= WHAT IS EXPECTED =
Repeat, word for word and with nothing added, each line from the one containing "Given: Tap the back arrow icon" to the final line of the data, keeping both ends. Pictures are not part of the copy.

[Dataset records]
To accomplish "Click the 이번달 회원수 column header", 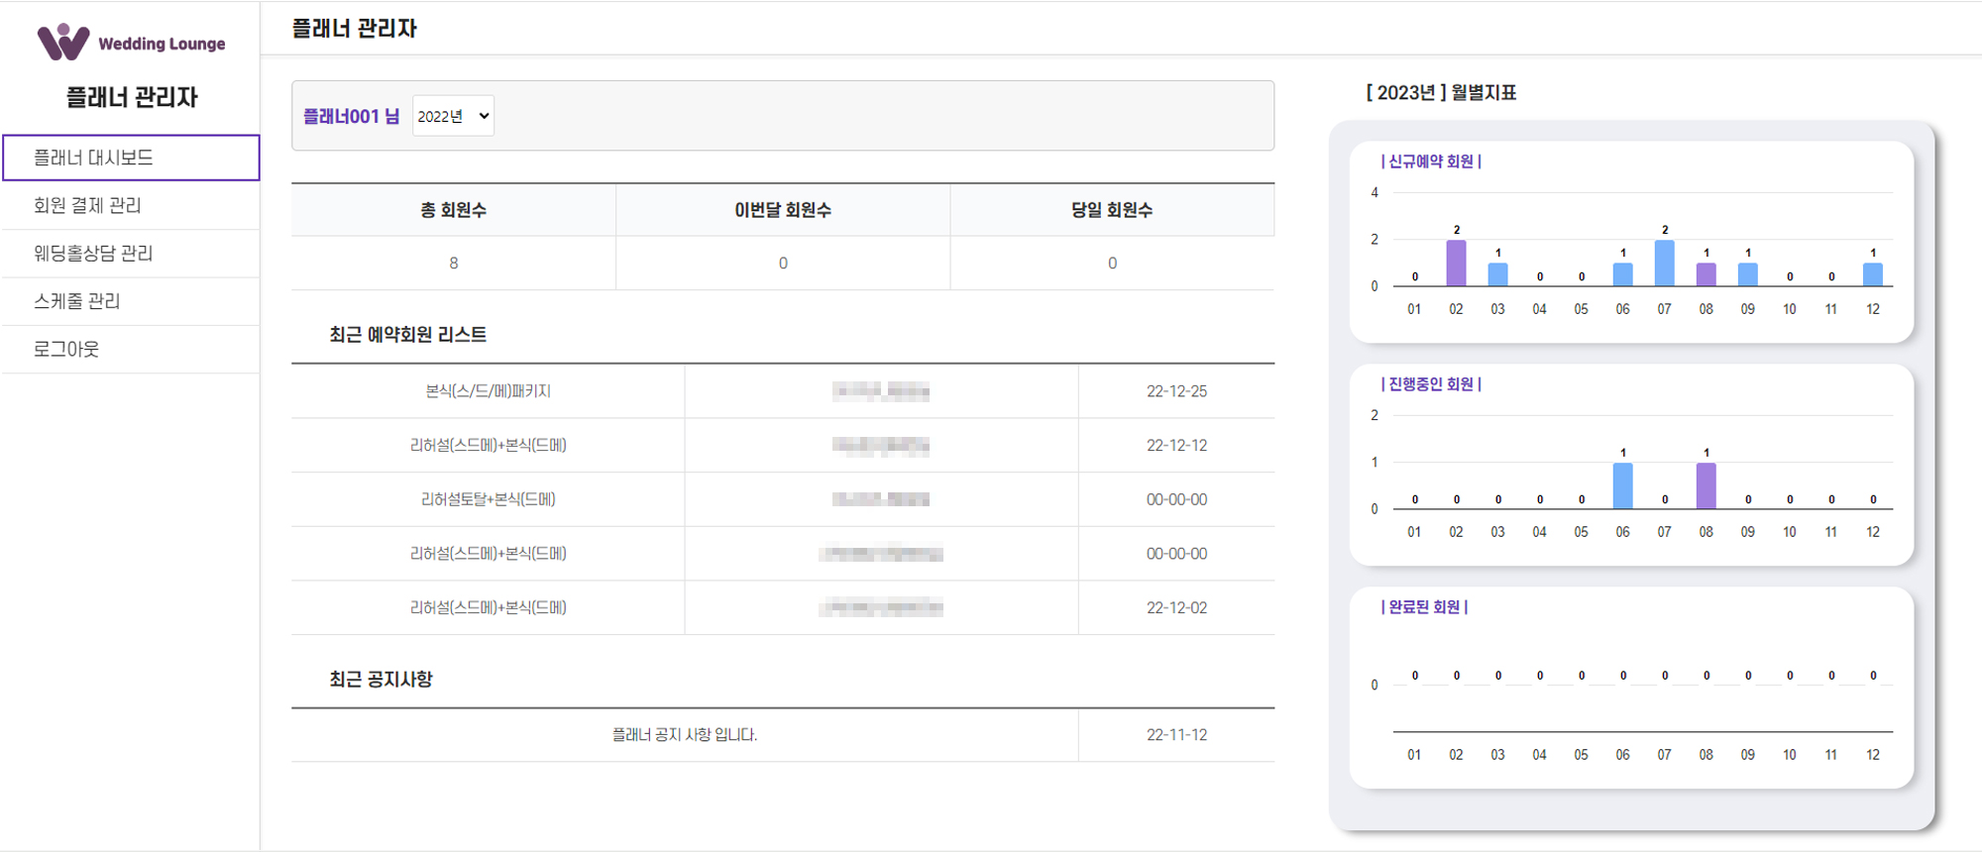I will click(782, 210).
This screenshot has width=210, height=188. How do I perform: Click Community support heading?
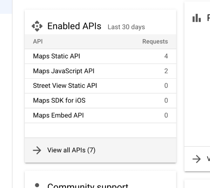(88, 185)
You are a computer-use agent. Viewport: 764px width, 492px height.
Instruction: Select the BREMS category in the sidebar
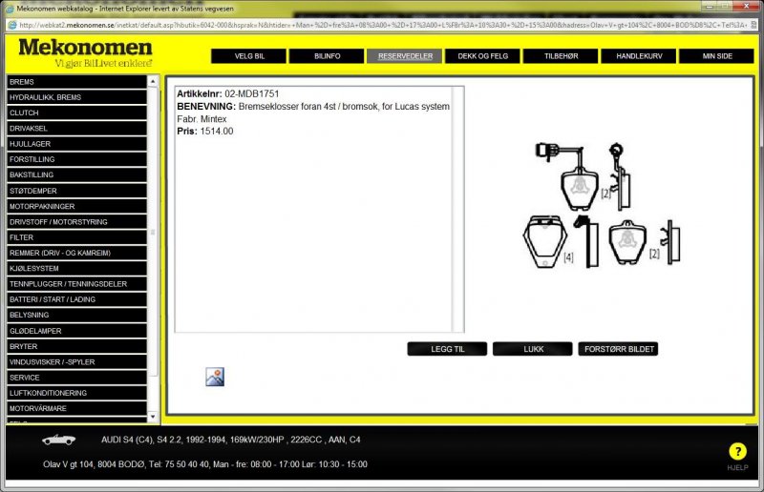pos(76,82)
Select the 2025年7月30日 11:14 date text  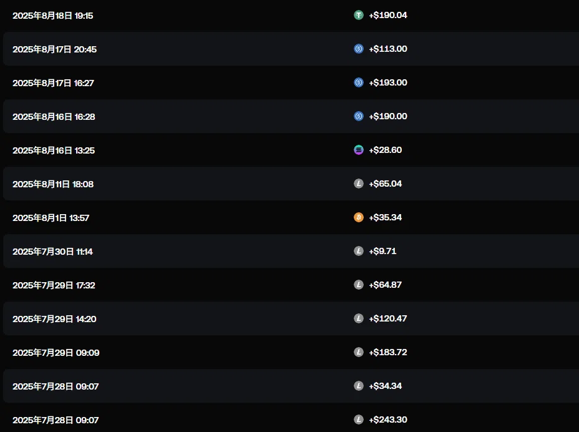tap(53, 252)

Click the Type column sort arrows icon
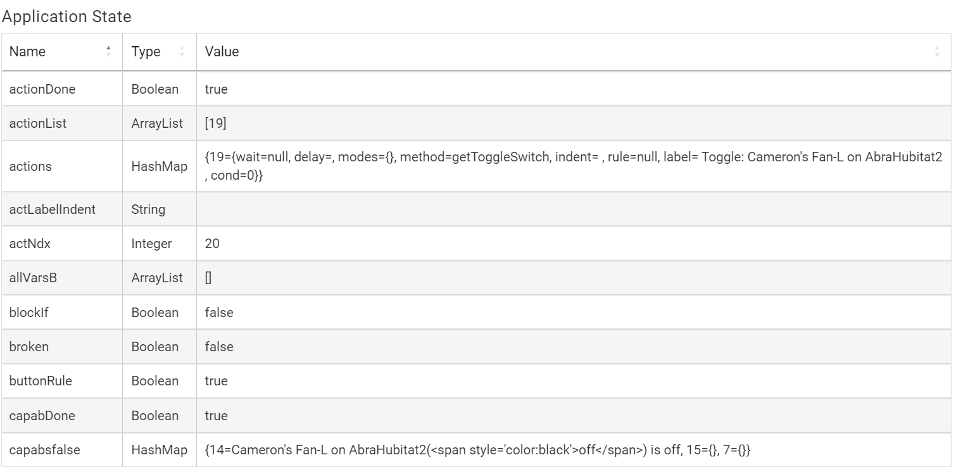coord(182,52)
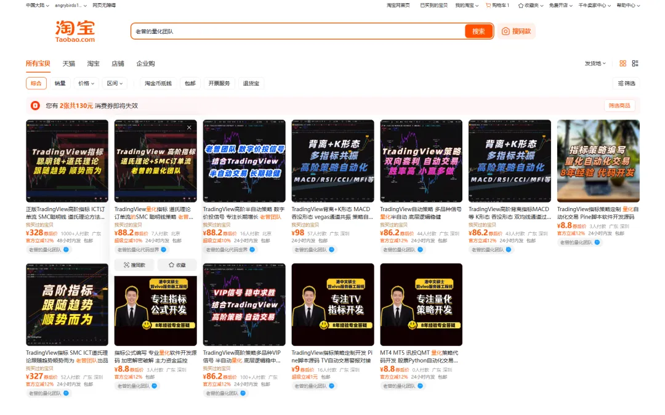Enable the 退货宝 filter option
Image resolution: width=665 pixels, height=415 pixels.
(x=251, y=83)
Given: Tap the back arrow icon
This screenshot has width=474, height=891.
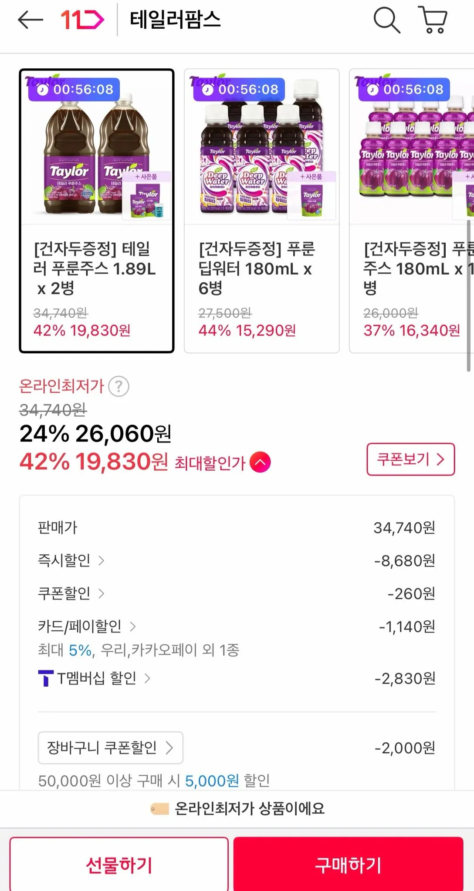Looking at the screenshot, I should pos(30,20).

= SOLUTION TO THE EXERCISE =
Given: Tap the back arrow icon
This screenshot has width=474, height=891.
Looking at the screenshot, I should pos(30,20).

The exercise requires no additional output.